ArraySync 1.0.3 and ArraySync Client 1.0.3 are now available for web download customers, and will be in the Mac App Store pending Apple’s approval.
Work is definitely progressing towards the big 1.1 release, but this update was important enough to push through on its own. Version 1.0.3 brings a huge improvement to ArraySync’s internal synchronization algorithm. Users should now see much more fluid and reliable syncing between server and clients, and also improved performance on systems with more than one display.
Have you been to Info-Mac lately? I’ve just been finishing up a total redesign of the venerable online Mac user community, and I think you’ll agree it looks fantastic.
The old style was quite a mess of nested tables, old-style image-based everything, and inefficient navigation. Now, everything is streamlined making use of the latest HTML5 and CSS3 has to offer. And navigation has never been easier – instant access to virtually anywhere on the massive website with just a click of the mouse.
So stop by, have a look around, and sign up if you haven’t already.

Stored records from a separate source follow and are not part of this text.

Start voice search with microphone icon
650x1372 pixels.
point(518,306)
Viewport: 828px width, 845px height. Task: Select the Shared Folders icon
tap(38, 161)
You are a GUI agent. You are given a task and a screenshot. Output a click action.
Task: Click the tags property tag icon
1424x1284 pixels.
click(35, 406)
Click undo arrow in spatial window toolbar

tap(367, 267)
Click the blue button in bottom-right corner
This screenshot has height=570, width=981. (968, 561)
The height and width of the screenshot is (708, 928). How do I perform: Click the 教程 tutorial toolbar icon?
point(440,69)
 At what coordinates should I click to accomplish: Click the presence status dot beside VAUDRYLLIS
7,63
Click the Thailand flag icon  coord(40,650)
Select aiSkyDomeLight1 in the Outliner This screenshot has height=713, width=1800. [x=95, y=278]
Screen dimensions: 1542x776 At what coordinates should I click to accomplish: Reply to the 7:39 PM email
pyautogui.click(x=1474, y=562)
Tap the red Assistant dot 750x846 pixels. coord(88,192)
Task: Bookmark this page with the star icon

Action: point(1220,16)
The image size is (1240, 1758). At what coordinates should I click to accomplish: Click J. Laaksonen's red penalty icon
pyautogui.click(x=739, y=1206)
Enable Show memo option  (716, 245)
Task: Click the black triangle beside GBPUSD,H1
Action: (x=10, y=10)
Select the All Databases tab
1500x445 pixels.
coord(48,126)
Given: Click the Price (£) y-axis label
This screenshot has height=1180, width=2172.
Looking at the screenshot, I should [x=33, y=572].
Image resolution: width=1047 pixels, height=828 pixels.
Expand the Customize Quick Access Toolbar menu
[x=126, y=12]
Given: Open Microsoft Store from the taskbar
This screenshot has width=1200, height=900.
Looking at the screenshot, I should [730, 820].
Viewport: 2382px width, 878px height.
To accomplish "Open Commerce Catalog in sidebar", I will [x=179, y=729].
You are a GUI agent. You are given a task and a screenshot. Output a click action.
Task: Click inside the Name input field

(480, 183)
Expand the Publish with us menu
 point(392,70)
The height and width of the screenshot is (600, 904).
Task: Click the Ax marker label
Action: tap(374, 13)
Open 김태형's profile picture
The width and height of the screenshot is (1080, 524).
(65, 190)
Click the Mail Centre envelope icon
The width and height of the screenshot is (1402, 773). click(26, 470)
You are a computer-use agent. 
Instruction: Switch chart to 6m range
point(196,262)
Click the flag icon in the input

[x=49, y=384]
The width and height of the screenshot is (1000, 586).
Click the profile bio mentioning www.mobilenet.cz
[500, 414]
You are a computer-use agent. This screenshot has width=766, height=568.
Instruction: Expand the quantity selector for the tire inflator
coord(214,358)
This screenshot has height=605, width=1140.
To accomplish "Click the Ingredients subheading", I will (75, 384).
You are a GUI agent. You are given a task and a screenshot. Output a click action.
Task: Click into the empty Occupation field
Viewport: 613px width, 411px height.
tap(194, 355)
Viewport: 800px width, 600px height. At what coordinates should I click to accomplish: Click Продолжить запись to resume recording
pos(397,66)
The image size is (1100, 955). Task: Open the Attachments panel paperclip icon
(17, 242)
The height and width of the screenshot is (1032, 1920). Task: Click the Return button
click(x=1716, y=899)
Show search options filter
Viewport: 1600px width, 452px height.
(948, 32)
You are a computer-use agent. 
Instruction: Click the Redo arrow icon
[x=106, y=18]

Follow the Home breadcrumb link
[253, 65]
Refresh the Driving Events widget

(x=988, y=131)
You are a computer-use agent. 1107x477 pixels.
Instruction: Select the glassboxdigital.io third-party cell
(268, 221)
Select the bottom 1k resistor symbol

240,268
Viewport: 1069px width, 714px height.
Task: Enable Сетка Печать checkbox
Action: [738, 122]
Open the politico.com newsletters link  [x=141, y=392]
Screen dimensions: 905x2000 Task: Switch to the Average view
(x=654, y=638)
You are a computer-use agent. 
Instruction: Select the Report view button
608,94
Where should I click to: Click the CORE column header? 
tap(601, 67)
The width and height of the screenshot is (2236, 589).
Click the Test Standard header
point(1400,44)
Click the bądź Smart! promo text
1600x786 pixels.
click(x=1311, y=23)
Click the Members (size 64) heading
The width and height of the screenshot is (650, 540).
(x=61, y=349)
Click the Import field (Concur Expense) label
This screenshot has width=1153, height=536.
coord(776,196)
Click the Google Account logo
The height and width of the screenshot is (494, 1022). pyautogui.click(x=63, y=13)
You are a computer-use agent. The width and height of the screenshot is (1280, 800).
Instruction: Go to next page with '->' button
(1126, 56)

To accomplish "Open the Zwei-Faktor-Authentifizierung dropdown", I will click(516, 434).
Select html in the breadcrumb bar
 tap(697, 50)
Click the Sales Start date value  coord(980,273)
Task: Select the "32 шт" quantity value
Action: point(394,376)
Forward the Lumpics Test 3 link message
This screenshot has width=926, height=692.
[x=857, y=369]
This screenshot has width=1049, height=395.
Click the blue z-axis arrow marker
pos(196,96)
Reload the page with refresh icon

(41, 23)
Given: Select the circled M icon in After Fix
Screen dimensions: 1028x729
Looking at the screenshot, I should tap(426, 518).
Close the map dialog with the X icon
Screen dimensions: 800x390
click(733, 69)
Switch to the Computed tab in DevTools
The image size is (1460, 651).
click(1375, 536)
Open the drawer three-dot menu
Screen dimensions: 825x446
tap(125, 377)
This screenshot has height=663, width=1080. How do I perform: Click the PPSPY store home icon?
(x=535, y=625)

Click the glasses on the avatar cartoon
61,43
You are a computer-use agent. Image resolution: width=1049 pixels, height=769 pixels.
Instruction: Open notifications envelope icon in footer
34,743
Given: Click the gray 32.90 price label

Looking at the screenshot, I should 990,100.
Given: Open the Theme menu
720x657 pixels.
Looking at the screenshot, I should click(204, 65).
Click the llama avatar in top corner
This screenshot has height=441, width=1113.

Mac App Store customers are unfortunately subject to a time delay as updates are pushed through Apple’s approval process. ArraySync and ArraySync Client 1.0.2 are now available on the Mac App Store (or will be within minutes of this post). Thanks for your patience and sorry for the delay! We have no control over this.
Apologies for the slow and/or unresponsiveness of NaSoLab web services today. Our host, DreamHost, seems to be suffering an apocalyptic hardware meltdown that is affecting tens of thousands of websites across the interwebs.
Hopefully this will be cleared up soon.
Just posted an update to ArraySync and ArraySync Client. Version 1.0.2 fixes a bug that caused ArraySync to crash if a preset file was opened that linked to a video file that no longer exists (moved or deleted). Now such links are simply ignored.
I discovered this bug while working on version 1.1 (not quite ready yet) and thought it best to release a bugfix update right away. The web download versions are available now. Mac App Store customers will have to wait for Apple’s approval.
Also, new toolbar icons!
As always, let us know if you experience any problems with the update!
I’m happy to announce NaSoLab Direct is now live and, based on my preliminary testing, seems to work well. NaSoLab Direct allows you to manage various features of your ArraySync license, such as serial retrieval, activation counter reset, create sublicenses, and remote activation.
I’ve uploaded a new copy of ArraySync Client for Windows that fixes a problem experienced by some users installing it on a machine for the first time. It’s still version 1.0.1, there was just a resource left out of the package that went unnoticed by users with existing installations. Visit the ArraySync homepage to get it.
We’ve gotten a ton of feedback from ArraySync early adopters, including many great suggestions for future updates to ArraySync. Some of them had already been planned, while others we hadn’t even thought of. Here’s a tentative list of what’s in the works for ArraySync 1.1, a massive update due out in March.
Based on a customer suggestion, I’ve written and uploaded a little app that you can use to activate ArraySync server on a computer that does not have an internet connection. This may be a server running on a rental unit at a conference center or other venue where an Internet connection is unavailable, or running on a closed network intentionally disconnected from the Internet.
Simply install Remote Activator along with ArraySync, then visit ra.nasolab.com on your smartphone or other web-connected mobile device, enter your activation credentials, and submit. You’ll receive a special 10-code unlock key unique to your machine. Type this into Remote Activator and you’ll be ready to go!
You can find Remote Activator on the ArraySync homepage.
Apple has finally approved ArraySync for sale in the Mac App Store. Both ArraySync (server) and ArraySync Client can be purchased/downloaded from Apple’s online software store for Macs. They’ll be able to talk to standard web-downloaded versions of ArraySync too. It only took Apple three weeks but it felt like forever.
If the Mac App Store is your cup of tea, this might be a good option for you.